## Given task a
From the financial restatement text, write out the part that begins with "Manufacturing Revenue and Cost of Goods Sold." and ends with "of $577,908 (Note 12).", word for word.
+++ Source text
Manufacturing Revenue and Cost of Goods Sold. Manufacturing revenue and cost of goods sold each have been reduced by $1,689,595 to
correct an erroneous gross-up on sales recorded to franchisees through a third-party distributor. This restatement has no impact on income from
operations.
Assets Held For Resale. The restated financial statements for 2001 reflect an increase of $119,324 in the balance of assets held for resale.
This increase is derived from an additional impairment charge in connection with the realization of assets of $458,584, offset by the reversal of
depreciation expense, which is prohibited by SFAS No. 121 for assets held for sale, of $577,908 (Note 12).
Purchase Accounting. The Company has corrected its allocation of the purchase of Einstein. (Note 4) to reflect the proper application of
APB 16. The net effect of this revision was to (1) reduce the book value of property, plant & equipment by $17,688,643, net of decreased
depreciation expense, (2) increase the value of intangibles, net of additional amortization, by $7,463,261, and (3) reduce the balance of accrued
liabilities by $4,132,979. In addition, in reviewing costs originally capitalized into the purchase price of Einstein, the Company has identified and
adjusted $2,702,888 of such capitalized
F-24
costs as follows: $1,706,642 of costs not directly related to the Einstein Acquisition were expensed as general and administrative expenses,
$640,319 was recorded as a reduction in accrued liabilities and accounts payable as a result of overstated estimated accrued acquisition costs, and
$355,927 was reclassified as debt issuance costs. In total, depreciation and amortization expense increased by $2,274,022 as $3,338,184 in
increased amortization expense of intangibles was partially offset by a $1,064,162 decrease in depreciation expense as a result of the revised
purchase price allocation.
++++++
## Given task b
Put the rows from the line containing "Image resolution: width=934" through the line containing "pos(633,595)" into a numbered list, including both of those lines and leaving out any blank lines.
+++ Material
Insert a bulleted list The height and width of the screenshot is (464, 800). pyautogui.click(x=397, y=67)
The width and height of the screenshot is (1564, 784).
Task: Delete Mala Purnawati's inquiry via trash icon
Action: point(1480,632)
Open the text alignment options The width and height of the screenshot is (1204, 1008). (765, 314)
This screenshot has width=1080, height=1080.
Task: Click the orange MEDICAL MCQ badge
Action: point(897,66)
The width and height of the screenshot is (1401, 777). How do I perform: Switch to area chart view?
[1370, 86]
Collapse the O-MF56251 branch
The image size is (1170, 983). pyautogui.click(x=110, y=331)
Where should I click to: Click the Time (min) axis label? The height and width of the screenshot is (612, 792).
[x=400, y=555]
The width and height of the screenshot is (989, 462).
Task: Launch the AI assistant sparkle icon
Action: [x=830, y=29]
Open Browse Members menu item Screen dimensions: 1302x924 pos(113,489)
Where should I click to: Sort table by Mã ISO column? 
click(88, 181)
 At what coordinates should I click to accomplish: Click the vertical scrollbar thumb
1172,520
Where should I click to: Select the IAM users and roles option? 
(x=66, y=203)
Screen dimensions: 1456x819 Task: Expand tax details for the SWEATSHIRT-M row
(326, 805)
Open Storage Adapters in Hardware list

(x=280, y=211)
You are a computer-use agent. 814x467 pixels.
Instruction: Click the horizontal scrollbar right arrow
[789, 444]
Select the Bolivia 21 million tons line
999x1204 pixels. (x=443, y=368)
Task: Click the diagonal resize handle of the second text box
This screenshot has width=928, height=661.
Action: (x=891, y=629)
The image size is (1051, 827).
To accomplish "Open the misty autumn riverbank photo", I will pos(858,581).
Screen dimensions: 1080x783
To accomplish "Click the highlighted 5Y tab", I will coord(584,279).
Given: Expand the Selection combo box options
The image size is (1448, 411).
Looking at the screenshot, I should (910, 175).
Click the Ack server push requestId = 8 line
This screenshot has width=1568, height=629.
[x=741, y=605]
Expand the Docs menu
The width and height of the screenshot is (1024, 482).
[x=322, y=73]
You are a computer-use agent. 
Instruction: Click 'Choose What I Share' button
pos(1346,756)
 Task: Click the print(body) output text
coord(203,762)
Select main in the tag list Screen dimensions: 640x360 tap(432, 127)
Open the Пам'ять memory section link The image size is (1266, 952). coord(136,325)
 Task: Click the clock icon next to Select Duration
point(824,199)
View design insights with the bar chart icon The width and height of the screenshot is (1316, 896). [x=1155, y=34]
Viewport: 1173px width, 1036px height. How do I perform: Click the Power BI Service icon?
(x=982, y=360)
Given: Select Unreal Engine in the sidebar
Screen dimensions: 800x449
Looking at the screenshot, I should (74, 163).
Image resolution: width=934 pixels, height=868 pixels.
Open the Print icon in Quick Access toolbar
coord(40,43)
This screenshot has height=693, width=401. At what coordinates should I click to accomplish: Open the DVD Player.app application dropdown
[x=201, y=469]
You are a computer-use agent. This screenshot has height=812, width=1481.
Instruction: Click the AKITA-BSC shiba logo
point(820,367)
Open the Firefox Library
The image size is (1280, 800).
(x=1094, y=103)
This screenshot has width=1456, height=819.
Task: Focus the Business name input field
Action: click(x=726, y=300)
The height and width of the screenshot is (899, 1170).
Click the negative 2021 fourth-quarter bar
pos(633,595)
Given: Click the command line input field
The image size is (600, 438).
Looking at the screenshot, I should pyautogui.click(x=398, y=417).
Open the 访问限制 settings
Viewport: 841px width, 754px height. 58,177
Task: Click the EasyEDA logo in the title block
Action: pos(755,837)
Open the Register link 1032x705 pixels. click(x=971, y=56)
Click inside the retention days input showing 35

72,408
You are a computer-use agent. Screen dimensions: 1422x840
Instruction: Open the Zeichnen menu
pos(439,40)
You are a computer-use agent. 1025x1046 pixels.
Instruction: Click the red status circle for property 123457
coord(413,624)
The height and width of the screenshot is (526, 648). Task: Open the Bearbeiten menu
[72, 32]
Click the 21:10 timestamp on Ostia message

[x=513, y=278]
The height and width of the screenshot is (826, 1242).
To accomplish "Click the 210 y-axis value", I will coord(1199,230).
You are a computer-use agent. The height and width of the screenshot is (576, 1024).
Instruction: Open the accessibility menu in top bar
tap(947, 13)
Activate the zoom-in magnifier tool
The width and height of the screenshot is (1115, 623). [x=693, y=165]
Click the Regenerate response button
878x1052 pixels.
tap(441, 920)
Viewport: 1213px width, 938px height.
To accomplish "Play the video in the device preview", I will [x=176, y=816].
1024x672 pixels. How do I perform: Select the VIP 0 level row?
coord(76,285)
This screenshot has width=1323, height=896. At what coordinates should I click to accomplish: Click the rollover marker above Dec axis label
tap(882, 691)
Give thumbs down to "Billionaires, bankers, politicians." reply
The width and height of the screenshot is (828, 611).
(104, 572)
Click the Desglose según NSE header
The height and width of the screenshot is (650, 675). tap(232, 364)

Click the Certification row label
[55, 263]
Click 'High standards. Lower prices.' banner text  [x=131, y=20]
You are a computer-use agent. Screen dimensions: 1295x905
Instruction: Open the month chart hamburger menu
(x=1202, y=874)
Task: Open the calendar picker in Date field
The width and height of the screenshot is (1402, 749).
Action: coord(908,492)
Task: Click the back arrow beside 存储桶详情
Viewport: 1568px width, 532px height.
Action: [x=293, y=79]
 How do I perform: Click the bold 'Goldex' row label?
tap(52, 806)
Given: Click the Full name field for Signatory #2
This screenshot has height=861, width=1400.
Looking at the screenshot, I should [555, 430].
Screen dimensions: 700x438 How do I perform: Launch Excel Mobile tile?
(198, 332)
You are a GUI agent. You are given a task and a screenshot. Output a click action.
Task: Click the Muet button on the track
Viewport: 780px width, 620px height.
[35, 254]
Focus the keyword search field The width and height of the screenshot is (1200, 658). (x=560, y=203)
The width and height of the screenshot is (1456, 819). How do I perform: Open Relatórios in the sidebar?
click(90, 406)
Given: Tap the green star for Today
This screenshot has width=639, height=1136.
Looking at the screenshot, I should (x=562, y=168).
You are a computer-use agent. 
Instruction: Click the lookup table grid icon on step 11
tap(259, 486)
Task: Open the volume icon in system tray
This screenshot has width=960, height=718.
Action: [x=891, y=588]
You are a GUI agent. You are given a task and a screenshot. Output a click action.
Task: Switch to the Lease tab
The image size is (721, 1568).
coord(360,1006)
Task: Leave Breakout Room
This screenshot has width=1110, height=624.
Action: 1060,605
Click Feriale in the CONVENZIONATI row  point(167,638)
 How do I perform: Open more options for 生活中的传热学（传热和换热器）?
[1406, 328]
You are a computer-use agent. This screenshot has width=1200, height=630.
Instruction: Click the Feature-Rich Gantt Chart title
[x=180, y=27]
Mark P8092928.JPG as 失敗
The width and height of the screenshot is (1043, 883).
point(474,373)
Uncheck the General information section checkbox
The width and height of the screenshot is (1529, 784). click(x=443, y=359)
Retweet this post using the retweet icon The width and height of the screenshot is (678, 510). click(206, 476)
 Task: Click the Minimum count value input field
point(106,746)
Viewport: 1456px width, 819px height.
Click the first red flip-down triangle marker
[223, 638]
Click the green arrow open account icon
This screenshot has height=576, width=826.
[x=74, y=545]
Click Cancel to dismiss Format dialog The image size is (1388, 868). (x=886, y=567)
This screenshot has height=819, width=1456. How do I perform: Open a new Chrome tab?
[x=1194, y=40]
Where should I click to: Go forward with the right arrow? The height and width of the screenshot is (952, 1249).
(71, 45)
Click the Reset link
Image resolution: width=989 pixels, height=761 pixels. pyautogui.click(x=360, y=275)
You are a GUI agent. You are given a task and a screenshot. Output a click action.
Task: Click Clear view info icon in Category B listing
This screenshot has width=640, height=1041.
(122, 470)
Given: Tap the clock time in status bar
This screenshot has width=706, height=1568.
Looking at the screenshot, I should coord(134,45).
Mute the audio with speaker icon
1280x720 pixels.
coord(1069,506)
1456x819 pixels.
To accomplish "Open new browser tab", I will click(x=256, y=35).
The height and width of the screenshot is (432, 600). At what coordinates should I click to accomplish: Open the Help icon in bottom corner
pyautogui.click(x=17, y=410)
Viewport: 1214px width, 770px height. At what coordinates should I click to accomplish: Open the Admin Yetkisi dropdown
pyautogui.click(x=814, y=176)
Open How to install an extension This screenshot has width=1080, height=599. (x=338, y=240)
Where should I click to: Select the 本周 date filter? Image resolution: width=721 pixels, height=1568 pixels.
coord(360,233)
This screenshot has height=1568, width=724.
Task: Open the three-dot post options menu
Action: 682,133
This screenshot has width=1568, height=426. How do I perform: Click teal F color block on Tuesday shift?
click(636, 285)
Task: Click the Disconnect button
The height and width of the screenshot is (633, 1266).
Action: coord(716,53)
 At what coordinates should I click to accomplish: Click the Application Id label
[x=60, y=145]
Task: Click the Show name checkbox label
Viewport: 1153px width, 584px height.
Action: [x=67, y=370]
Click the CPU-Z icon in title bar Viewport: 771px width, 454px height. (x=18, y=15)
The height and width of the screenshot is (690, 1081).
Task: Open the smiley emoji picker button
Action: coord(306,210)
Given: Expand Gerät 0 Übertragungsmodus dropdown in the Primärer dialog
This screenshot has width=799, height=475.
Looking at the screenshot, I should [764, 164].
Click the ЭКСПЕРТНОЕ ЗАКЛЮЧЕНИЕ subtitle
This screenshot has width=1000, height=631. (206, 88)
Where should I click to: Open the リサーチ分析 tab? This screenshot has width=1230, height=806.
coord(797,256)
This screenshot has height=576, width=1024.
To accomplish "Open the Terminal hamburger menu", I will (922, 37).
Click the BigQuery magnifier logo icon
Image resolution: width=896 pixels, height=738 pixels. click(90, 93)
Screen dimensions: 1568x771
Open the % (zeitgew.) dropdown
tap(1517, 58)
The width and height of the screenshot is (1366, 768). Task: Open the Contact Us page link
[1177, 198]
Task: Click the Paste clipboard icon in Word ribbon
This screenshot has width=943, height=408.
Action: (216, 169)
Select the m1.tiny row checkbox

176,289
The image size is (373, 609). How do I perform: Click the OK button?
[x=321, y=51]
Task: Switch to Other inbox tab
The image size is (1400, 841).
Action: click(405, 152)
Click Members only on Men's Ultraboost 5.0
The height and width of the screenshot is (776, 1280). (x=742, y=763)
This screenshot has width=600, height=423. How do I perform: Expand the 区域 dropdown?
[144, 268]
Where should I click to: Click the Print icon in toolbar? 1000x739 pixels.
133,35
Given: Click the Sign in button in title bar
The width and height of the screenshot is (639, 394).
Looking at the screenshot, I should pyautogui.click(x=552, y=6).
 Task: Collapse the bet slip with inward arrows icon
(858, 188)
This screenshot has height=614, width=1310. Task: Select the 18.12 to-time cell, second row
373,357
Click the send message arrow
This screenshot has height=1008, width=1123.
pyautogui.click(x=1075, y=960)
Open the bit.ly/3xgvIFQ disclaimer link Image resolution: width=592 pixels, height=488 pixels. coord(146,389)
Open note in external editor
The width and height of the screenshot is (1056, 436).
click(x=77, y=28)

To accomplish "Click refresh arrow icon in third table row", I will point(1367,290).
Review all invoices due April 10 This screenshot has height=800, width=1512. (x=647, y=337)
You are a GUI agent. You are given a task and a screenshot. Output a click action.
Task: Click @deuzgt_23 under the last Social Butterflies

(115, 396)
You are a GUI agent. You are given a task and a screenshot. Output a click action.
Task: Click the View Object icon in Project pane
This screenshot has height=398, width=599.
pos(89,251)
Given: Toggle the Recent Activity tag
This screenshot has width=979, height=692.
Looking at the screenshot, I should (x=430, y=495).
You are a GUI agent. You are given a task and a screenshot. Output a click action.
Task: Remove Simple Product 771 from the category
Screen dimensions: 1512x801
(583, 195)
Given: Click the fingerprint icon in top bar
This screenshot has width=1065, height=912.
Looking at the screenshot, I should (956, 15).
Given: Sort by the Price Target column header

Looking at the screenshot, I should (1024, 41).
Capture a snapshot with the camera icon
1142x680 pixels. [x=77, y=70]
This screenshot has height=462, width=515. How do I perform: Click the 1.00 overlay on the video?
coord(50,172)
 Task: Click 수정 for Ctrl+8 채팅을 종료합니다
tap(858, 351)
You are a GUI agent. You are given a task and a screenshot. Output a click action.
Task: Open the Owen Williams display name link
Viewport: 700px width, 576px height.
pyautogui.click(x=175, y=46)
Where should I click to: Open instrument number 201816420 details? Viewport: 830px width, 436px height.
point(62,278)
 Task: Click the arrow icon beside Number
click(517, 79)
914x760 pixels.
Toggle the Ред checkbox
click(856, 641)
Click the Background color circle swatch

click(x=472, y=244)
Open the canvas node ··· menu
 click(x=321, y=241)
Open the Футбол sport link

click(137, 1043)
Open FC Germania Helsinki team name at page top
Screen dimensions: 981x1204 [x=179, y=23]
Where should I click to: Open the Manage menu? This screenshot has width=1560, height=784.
++++++
## Final answer a
Manufacturing Revenue and Cost of Goods Sold. Manufacturing revenue and cost of goods sold each have been reduced by $1,689,595 to
correct an erroneous gross-up on sales recorded to franchisees through a third-party distributor. This restatement has no impact on income from
operations.
Assets Held For Resale. The restated financial statements for 2001 reflect an increase of $119,324 in the balance of assets held for resale.
This increase is derived from an additional impairment charge in connection with the realization of assets of $458,584, offset by the reversal of
depreciation expense, which is prohibited by SFAS No. 121 for assets held for sale, of $577,908 (Note 12).

## Final answer b
1. Image resolution: width=934 pixels, height=868 pixels.
2. Open the Print icon in Quick Access toolbar
3. coord(40,43)
4. This screenshot has height=693, width=401. At what coordinates should I click to accomplish: Open the DVD Player.app application dropdown
5. [x=201, y=469]
6. You are a computer-use agent. This screenshot has height=812, width=1481.
7. Instruction: Click the AKITA-BSC shiba logo
8. point(820,367)
9. Open the Firefox Library
10. The image size is (1280, 800).
11. (x=1094, y=103)
12. This screenshot has width=1456, height=819.
13. Task: Focus the Business name input field
14. Action: click(x=726, y=300)
15. The height and width of the screenshot is (899, 1170).
16. Click the negative 2021 fourth-quarter bar
17. pos(633,595)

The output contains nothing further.